Extracted data entries
- - -

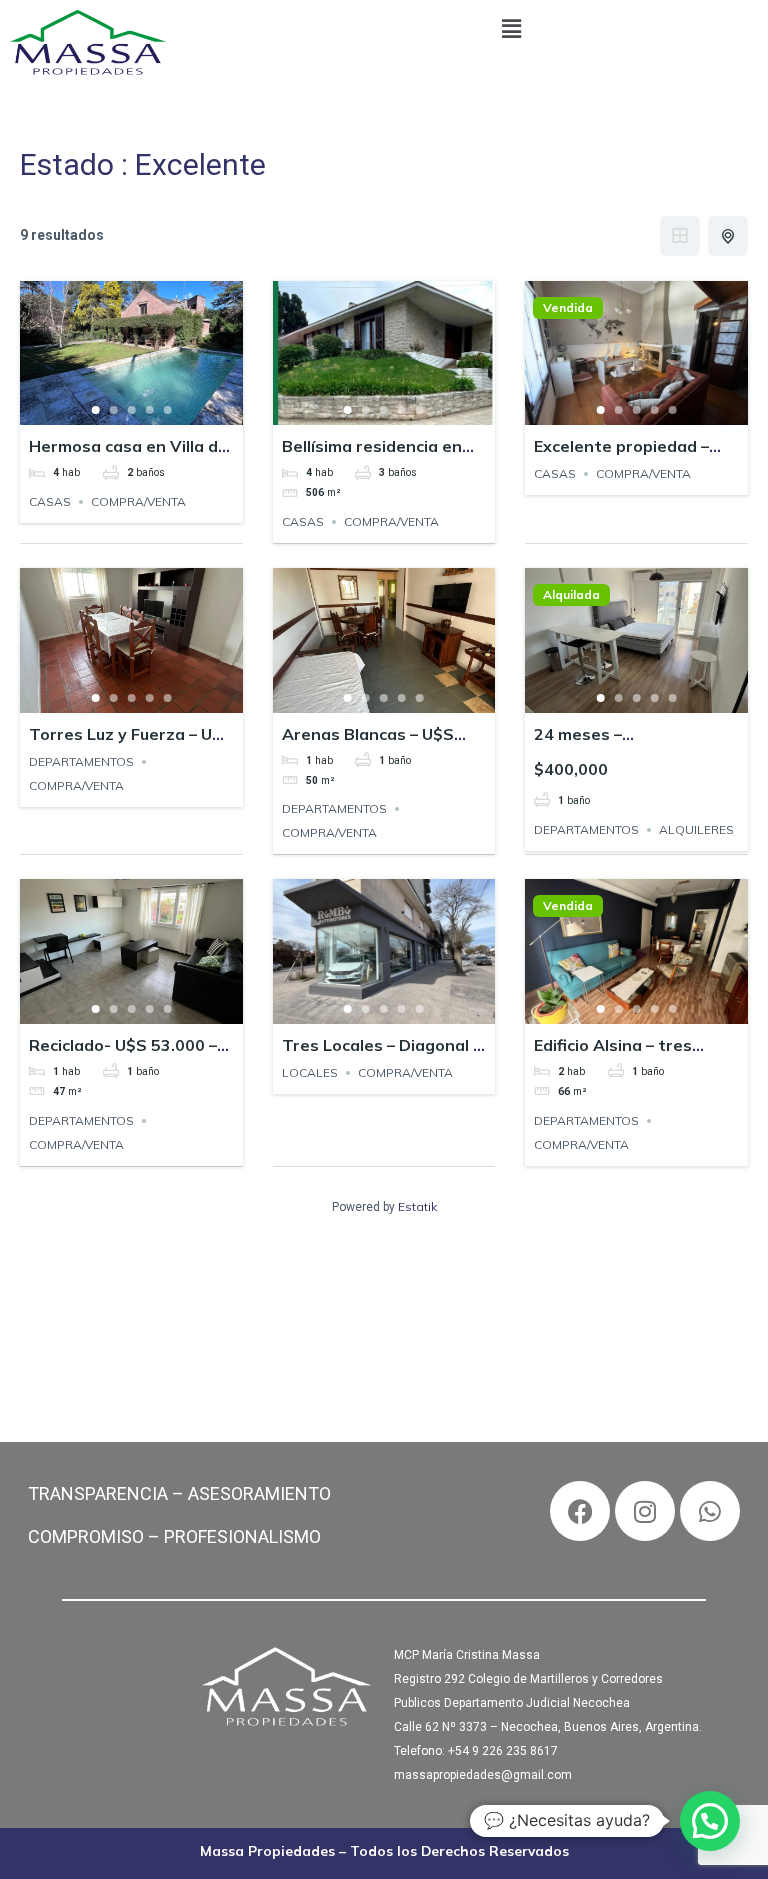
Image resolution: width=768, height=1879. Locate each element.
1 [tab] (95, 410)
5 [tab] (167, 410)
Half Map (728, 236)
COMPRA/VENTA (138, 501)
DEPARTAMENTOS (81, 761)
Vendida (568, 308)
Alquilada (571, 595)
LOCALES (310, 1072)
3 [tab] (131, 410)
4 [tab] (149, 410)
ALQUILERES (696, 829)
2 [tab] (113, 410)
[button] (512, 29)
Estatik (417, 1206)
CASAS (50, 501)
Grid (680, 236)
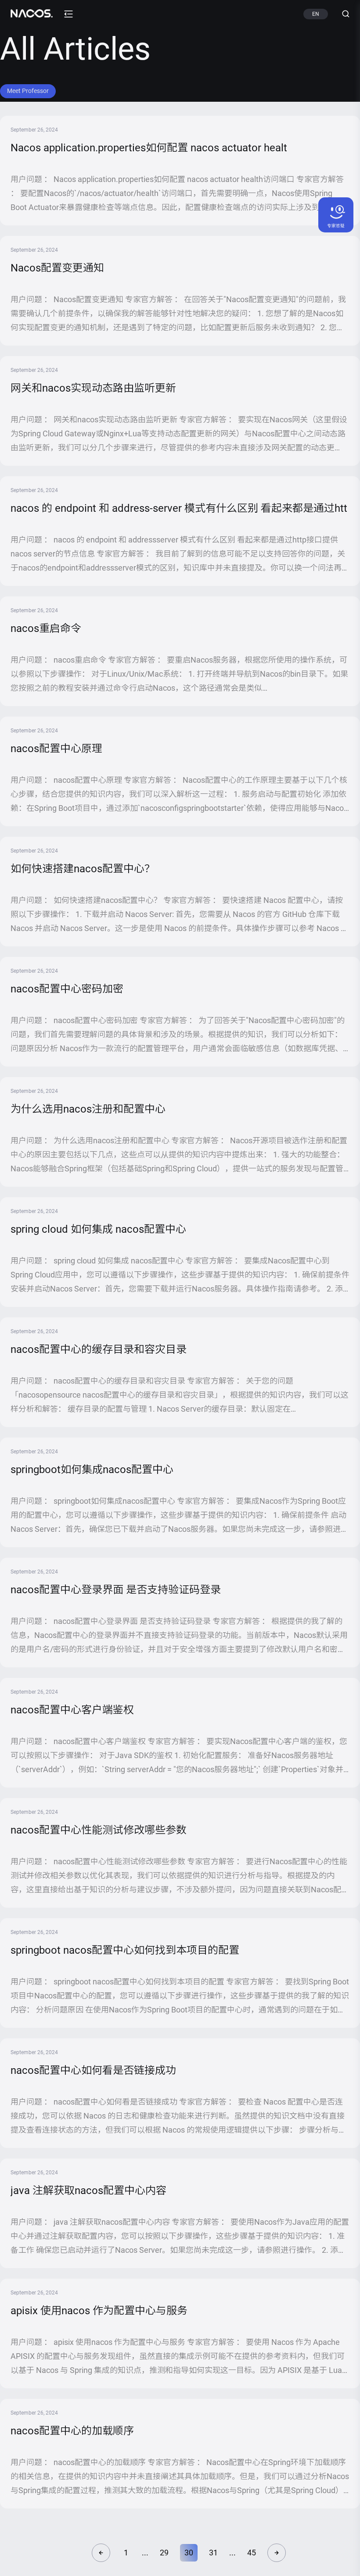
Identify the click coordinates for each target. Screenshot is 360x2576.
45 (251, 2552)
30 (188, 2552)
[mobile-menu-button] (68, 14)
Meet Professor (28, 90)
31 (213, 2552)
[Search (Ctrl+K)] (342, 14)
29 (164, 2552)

- - -

Write down every line of the data above that includes the string "each".

> **TASK RESULT**
Image resolution: width=768, height=1879. Locate each element.
Identify the click coordinates for each target. Screenshot is 360x2576.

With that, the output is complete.